*Work to complete*
Your reply should hold only the lines from the records below where "marker" occurs.
Start of Block
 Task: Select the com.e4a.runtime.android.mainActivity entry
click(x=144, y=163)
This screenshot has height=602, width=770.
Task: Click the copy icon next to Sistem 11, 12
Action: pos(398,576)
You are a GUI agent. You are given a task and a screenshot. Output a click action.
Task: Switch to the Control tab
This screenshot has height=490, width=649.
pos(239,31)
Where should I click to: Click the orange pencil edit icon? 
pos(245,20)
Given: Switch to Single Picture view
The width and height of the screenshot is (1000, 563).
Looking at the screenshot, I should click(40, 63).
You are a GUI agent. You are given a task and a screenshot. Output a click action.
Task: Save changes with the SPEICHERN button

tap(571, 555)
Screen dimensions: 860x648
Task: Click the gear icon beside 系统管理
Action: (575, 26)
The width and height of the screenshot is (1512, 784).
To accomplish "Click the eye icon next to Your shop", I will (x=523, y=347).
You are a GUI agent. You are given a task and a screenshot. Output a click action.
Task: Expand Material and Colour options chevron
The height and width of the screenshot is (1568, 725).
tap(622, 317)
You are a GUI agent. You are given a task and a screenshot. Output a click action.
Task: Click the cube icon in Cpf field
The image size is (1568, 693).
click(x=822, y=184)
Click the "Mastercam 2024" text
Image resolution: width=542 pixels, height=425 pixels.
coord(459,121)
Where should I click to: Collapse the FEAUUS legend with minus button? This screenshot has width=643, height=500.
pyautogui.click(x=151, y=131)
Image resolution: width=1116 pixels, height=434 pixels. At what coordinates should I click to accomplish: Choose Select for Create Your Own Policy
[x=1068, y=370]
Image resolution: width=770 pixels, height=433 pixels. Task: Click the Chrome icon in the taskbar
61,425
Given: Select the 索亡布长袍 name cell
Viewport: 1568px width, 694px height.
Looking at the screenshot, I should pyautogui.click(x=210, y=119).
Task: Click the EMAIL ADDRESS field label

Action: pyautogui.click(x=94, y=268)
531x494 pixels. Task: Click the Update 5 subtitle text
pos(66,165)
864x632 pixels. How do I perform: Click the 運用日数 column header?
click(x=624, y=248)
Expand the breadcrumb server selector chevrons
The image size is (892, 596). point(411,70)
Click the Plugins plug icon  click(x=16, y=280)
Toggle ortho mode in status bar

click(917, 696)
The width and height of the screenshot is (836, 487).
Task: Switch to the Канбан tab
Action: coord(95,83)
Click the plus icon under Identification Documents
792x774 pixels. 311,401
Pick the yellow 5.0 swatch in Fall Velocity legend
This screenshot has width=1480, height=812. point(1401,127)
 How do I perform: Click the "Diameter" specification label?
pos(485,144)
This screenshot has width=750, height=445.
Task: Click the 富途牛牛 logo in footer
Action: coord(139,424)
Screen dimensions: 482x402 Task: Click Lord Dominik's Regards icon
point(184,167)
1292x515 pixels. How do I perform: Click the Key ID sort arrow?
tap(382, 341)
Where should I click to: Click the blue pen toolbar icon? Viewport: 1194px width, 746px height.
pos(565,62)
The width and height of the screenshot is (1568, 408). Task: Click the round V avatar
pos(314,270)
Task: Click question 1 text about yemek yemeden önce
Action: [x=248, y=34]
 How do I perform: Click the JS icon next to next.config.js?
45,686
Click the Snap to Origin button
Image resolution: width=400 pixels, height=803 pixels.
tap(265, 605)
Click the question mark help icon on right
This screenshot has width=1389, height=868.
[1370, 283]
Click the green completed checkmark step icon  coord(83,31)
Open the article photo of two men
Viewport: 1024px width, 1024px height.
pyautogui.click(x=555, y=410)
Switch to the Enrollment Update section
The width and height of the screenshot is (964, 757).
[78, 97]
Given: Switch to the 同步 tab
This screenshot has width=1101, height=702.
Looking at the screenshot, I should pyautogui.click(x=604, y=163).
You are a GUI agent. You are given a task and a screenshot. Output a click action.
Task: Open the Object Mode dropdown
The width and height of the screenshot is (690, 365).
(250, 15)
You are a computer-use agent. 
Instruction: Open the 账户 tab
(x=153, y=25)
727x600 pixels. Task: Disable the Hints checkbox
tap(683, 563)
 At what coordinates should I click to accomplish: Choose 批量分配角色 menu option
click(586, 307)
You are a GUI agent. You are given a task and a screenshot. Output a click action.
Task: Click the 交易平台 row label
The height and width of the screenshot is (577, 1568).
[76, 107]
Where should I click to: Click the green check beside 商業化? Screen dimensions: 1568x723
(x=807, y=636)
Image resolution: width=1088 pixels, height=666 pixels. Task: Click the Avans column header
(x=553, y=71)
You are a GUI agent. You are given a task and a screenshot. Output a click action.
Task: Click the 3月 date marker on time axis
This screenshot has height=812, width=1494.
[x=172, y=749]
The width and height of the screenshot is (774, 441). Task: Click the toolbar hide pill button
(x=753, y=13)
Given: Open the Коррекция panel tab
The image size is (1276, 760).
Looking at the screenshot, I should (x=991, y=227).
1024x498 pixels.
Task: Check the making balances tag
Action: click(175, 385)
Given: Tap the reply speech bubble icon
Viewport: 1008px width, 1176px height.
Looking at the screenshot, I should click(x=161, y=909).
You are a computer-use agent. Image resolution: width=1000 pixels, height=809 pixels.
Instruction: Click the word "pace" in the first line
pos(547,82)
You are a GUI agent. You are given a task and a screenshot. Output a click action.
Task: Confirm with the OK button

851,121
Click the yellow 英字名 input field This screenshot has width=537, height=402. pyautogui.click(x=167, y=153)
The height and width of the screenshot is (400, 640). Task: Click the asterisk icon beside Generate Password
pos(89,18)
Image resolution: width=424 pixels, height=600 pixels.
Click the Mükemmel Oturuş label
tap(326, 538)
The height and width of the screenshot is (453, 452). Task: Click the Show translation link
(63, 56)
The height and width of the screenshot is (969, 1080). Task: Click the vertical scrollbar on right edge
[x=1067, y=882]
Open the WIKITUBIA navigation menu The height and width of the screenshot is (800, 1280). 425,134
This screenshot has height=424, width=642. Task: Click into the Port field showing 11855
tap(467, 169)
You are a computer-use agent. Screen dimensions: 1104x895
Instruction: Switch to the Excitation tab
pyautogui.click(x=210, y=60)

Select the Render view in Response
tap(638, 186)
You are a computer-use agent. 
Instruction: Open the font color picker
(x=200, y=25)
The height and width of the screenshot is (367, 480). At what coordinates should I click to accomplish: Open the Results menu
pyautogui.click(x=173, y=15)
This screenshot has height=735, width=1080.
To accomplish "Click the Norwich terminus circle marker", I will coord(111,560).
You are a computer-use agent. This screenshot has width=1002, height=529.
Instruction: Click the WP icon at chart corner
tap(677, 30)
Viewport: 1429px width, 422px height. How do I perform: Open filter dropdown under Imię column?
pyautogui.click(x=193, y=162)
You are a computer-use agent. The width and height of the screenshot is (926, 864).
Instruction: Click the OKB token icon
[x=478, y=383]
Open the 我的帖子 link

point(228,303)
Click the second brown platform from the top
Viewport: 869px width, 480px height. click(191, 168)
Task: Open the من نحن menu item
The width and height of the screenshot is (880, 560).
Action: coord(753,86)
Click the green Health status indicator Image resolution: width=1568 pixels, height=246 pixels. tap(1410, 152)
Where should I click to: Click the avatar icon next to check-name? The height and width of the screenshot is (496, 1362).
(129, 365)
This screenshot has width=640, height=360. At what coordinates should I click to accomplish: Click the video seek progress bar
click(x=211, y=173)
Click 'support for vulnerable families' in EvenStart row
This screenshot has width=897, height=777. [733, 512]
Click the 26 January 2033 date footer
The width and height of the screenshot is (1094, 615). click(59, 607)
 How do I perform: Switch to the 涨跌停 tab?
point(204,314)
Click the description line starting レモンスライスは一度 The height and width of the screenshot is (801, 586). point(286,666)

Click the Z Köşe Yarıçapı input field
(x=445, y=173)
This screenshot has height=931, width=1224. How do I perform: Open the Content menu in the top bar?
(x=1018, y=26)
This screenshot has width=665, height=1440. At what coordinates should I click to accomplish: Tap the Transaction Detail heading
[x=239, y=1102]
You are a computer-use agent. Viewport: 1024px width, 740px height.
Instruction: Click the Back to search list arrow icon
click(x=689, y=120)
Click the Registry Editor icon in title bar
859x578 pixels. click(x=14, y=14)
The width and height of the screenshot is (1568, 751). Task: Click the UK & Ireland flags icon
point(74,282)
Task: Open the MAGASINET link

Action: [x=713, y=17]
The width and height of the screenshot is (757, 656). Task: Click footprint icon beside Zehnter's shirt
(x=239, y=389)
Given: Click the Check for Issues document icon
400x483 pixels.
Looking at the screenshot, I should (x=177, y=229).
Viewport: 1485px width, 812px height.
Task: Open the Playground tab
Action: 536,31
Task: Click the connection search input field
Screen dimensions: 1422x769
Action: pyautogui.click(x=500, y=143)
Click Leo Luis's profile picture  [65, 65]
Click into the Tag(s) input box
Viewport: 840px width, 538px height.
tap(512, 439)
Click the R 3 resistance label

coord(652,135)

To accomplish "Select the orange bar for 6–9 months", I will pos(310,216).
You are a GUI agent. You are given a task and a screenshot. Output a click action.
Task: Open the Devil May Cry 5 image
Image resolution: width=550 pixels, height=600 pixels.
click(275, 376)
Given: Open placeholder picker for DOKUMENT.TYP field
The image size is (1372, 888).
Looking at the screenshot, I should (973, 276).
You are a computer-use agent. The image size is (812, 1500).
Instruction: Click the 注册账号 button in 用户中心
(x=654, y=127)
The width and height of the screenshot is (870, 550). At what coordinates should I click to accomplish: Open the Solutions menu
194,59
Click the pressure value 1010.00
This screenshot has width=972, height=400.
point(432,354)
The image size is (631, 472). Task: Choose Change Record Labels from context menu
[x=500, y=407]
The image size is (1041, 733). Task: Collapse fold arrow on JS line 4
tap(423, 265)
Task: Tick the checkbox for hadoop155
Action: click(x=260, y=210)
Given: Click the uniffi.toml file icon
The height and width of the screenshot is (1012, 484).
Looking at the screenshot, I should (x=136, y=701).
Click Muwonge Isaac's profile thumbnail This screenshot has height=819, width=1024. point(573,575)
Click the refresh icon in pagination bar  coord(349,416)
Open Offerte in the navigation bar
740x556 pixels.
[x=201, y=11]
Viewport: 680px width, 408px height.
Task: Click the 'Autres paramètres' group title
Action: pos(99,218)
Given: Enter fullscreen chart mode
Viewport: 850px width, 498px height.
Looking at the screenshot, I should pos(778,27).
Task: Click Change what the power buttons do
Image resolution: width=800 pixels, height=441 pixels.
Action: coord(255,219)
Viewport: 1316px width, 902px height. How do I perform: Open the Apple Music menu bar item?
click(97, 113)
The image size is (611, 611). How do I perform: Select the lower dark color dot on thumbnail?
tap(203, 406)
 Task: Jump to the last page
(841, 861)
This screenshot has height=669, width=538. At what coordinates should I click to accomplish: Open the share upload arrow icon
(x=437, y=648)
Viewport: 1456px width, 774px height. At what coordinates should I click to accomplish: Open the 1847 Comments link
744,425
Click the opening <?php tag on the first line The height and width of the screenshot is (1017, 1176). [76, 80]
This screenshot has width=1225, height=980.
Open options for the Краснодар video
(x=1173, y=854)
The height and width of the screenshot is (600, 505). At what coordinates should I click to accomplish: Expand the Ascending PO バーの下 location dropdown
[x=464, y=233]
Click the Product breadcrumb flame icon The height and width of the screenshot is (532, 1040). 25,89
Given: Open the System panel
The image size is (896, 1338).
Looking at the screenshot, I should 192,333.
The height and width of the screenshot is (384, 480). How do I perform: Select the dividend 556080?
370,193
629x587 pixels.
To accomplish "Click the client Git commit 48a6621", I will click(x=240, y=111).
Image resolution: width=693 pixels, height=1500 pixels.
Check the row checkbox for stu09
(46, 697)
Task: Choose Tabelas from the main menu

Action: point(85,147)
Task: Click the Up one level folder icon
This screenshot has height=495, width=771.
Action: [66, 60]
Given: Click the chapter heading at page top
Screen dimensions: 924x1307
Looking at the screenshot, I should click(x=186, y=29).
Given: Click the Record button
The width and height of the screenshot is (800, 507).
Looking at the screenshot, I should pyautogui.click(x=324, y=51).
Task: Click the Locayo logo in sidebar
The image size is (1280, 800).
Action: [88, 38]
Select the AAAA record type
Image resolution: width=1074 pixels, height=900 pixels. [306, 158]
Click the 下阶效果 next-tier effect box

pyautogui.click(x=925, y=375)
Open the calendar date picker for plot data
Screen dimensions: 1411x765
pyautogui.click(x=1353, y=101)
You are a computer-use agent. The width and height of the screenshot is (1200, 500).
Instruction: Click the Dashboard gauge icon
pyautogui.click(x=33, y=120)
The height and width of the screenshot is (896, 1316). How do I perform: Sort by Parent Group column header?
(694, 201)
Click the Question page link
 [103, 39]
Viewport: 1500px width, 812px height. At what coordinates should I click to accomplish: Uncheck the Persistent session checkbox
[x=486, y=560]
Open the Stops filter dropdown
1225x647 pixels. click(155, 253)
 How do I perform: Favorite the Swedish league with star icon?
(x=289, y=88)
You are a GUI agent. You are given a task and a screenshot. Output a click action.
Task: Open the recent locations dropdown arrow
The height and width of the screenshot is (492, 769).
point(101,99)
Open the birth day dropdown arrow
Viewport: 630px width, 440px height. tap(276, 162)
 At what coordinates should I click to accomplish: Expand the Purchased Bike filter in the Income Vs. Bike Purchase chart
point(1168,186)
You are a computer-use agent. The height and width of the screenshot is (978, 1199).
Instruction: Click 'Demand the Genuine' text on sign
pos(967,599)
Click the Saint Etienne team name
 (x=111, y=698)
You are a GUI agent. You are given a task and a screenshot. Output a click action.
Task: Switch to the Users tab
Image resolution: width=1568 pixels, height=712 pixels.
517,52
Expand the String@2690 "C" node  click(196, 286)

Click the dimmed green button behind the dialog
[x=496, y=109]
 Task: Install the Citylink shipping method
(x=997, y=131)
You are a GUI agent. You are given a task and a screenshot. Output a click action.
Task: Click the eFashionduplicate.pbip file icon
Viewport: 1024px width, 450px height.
End of Block
*Solution*
Task: Click the 3月 date marker on time axis
To accomplish "Click the Norwich terminus circle marker", I will coord(111,560).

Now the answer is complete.